[Dataset entries]
________________________________________

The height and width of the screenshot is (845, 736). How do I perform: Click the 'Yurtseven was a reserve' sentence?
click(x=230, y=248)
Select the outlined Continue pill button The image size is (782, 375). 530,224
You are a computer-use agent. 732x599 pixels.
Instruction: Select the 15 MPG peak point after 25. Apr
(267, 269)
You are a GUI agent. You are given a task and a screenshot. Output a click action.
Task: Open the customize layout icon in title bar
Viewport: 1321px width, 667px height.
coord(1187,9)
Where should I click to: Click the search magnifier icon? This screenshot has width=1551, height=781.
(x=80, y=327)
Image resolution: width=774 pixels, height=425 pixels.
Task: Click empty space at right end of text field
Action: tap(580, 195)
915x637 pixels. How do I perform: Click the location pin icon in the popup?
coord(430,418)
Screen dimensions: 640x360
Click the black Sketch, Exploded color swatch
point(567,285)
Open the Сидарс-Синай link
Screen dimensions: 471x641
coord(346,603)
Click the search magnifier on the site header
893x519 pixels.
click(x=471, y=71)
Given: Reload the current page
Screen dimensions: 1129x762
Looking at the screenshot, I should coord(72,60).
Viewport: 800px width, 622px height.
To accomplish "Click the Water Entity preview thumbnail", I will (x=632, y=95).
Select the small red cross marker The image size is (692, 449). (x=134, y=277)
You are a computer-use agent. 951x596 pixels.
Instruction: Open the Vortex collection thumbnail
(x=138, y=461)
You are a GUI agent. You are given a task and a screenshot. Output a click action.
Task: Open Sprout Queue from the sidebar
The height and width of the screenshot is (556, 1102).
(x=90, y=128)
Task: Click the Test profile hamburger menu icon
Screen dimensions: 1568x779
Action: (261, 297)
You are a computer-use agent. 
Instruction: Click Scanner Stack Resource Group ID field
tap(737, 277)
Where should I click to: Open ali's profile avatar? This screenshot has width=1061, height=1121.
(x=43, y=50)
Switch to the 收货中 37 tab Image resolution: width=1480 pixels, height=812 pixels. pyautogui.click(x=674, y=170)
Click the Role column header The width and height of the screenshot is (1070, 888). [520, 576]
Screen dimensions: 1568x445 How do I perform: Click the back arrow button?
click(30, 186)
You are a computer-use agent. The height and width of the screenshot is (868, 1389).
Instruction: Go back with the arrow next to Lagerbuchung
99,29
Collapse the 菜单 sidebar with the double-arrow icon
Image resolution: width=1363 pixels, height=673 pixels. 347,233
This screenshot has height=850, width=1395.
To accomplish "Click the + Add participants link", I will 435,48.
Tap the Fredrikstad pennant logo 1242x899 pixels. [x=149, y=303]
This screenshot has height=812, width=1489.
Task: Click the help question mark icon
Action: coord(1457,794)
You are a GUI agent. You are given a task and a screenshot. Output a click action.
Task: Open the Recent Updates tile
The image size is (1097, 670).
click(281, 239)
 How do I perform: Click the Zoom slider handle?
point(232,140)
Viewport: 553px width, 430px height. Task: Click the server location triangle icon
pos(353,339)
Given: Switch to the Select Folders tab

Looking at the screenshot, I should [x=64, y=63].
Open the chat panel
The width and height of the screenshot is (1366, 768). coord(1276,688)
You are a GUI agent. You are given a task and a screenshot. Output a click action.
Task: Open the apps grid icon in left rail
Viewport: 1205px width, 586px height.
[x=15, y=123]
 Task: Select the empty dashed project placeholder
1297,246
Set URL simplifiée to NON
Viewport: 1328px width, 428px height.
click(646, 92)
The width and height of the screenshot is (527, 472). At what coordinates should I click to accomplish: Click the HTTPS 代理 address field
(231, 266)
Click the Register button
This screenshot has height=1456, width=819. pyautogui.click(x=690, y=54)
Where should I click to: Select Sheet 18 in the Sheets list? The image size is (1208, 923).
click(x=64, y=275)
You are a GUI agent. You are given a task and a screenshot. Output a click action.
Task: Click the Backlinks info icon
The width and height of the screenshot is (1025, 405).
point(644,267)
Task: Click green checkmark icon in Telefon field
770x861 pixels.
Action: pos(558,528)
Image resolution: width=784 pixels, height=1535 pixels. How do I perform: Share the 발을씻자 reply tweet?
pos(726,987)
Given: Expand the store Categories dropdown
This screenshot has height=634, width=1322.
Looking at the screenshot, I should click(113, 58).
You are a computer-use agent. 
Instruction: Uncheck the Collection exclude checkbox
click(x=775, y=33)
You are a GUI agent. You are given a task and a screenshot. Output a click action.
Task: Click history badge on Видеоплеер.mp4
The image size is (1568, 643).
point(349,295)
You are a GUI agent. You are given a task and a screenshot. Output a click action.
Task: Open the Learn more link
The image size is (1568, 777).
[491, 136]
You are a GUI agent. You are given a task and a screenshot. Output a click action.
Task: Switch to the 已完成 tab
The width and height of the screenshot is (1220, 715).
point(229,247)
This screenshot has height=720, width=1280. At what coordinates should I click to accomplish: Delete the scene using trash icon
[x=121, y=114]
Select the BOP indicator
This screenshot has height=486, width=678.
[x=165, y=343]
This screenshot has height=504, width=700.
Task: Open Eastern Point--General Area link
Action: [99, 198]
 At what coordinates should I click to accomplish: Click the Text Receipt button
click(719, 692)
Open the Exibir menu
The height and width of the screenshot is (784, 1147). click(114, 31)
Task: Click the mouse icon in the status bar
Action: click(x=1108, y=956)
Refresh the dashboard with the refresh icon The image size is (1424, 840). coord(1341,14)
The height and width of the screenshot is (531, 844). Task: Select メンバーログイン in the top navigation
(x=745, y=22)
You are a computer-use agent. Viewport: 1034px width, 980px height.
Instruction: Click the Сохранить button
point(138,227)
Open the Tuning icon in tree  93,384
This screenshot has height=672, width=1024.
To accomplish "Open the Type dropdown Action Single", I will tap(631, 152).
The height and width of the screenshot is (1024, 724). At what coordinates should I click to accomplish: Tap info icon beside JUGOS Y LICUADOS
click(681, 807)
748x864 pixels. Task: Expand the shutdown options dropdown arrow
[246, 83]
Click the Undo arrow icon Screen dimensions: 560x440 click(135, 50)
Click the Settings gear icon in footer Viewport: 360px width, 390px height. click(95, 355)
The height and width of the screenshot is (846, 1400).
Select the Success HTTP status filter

________________________________________

* What is required: Your answer must be every record above, repeated exactly.

* The completed task:
The height and width of the screenshot is (845, 736). How do I perform: Click the 'Yurtseven was a reserve' sentence?
click(x=230, y=248)
Select the outlined Continue pill button The image size is (782, 375). 530,224
You are a computer-use agent. 732x599 pixels.
Instruction: Select the 15 MPG peak point after 25. Apr
(267, 269)
You are a GUI agent. You are given a task and a screenshot. Output a click action.
Task: Open the customize layout icon in title bar
Viewport: 1321px width, 667px height.
coord(1187,9)
Where should I click to: Click the search magnifier icon? This screenshot has width=1551, height=781.
(x=80, y=327)
Image resolution: width=774 pixels, height=425 pixels.
Task: Click empty space at right end of text field
Action: tap(580, 195)
915x637 pixels. How do I perform: Click the location pin icon in the popup?
coord(430,418)
Screen dimensions: 640x360
Click the black Sketch, Exploded color swatch
point(567,285)
Open the Сидарс-Синай link
Screen dimensions: 471x641
coord(346,603)
Click the search magnifier on the site header
893x519 pixels.
click(x=471, y=71)
Given: Reload the current page
Screen dimensions: 1129x762
Looking at the screenshot, I should coord(72,60).
Viewport: 800px width, 622px height.
To accomplish "Click the Water Entity preview thumbnail", I will (x=632, y=95).
Select the small red cross marker The image size is (692, 449). (x=134, y=277)
You are a computer-use agent. 951x596 pixels.
Instruction: Open the Vortex collection thumbnail
(x=138, y=461)
You are a GUI agent. You are given a task and a screenshot. Output a click action.
Task: Open Sprout Queue from the sidebar
The height and width of the screenshot is (556, 1102).
(x=90, y=128)
Task: Click the Test profile hamburger menu icon
Screen dimensions: 1568x779
Action: (261, 297)
You are a computer-use agent. 
Instruction: Click Scanner Stack Resource Group ID field
tap(737, 277)
Where should I click to: Open ali's profile avatar? This screenshot has width=1061, height=1121.
(x=43, y=50)
Switch to the 收货中 37 tab Image resolution: width=1480 pixels, height=812 pixels. pyautogui.click(x=674, y=170)
Click the Role column header The width and height of the screenshot is (1070, 888). [520, 576]
Screen dimensions: 1568x445 How do I perform: Click the back arrow button?
click(30, 186)
You are a computer-use agent. The height and width of the screenshot is (868, 1389).
Instruction: Go back with the arrow next to Lagerbuchung
99,29
Collapse the 菜单 sidebar with the double-arrow icon
Image resolution: width=1363 pixels, height=673 pixels. 347,233
This screenshot has height=850, width=1395.
To accomplish "Click the + Add participants link", I will 435,48.
Tap the Fredrikstad pennant logo 1242x899 pixels. [x=149, y=303]
This screenshot has height=812, width=1489.
Task: Click the help question mark icon
Action: coord(1457,794)
You are a GUI agent. You are given a task and a screenshot. Output a click action.
Task: Open the Recent Updates tile
The image size is (1097, 670).
click(281, 239)
 How do I perform: Click the Zoom slider handle?
point(232,140)
Viewport: 553px width, 430px height. Task: Click the server location triangle icon
pos(353,339)
Given: Switch to the Select Folders tab

Looking at the screenshot, I should [x=64, y=63].
Open the chat panel
The width and height of the screenshot is (1366, 768). coord(1276,688)
You are a GUI agent. You are given a task and a screenshot. Output a click action.
Task: Open the apps grid icon in left rail
Viewport: 1205px width, 586px height.
[x=15, y=123]
 Task: Select the empty dashed project placeholder
1297,246
Set URL simplifiée to NON
Viewport: 1328px width, 428px height.
click(646, 92)
The width and height of the screenshot is (527, 472). At what coordinates should I click to accomplish: Click the HTTPS 代理 address field
(231, 266)
Click the Register button
This screenshot has height=1456, width=819. pyautogui.click(x=690, y=54)
Where should I click to: Select Sheet 18 in the Sheets list? The image size is (1208, 923).
click(x=64, y=275)
You are a GUI agent. You are given a task and a screenshot. Output a click action.
Task: Click the Backlinks info icon
The width and height of the screenshot is (1025, 405).
point(644,267)
Task: Click green checkmark icon in Telefon field
770x861 pixels.
Action: pos(558,528)
Image resolution: width=784 pixels, height=1535 pixels. How do I perform: Share the 발을씻자 reply tweet?
pos(726,987)
Given: Expand the store Categories dropdown
This screenshot has height=634, width=1322.
Looking at the screenshot, I should click(113, 58).
You are a computer-use agent. 
Instruction: Uncheck the Collection exclude checkbox
click(x=775, y=33)
You are a GUI agent. You are given a task and a screenshot. Output a click action.
Task: Click history badge on Видеоплеер.mp4
The image size is (1568, 643).
point(349,295)
You are a GUI agent. You are given a task and a screenshot. Output a click action.
Task: Open the Learn more link
The image size is (1568, 777).
[491, 136]
You are a GUI agent. You are given a task and a screenshot. Output a click action.
Task: Switch to the 已完成 tab
The width and height of the screenshot is (1220, 715).
point(229,247)
This screenshot has height=720, width=1280. At what coordinates should I click to accomplish: Delete the scene using trash icon
[x=121, y=114]
Select the BOP indicator
This screenshot has height=486, width=678.
[x=165, y=343]
This screenshot has height=504, width=700.
Task: Open Eastern Point--General Area link
Action: [99, 198]
 At what coordinates should I click to accomplish: Click the Text Receipt button
click(719, 692)
Open the Exibir menu
The height and width of the screenshot is (784, 1147). click(114, 31)
Task: Click the mouse icon in the status bar
Action: click(x=1108, y=956)
Refresh the dashboard with the refresh icon The image size is (1424, 840). coord(1341,14)
The height and width of the screenshot is (531, 844). Task: Select メンバーログイン in the top navigation
(x=745, y=22)
You are a computer-use agent. Viewport: 1034px width, 980px height.
Instruction: Click the Сохранить button
point(138,227)
Open the Tuning icon in tree  93,384
This screenshot has height=672, width=1024.
To accomplish "Open the Type dropdown Action Single", I will tap(631, 152).
The height and width of the screenshot is (1024, 724). At what coordinates should I click to accomplish: Tap info icon beside JUGOS Y LICUADOS
click(681, 807)
748x864 pixels. Task: Expand the shutdown options dropdown arrow
[246, 83]
Click the Undo arrow icon Screen dimensions: 560x440 click(135, 50)
Click the Settings gear icon in footer Viewport: 360px width, 390px height. click(95, 355)
The height and width of the screenshot is (846, 1400).
Select the Success HTTP status filter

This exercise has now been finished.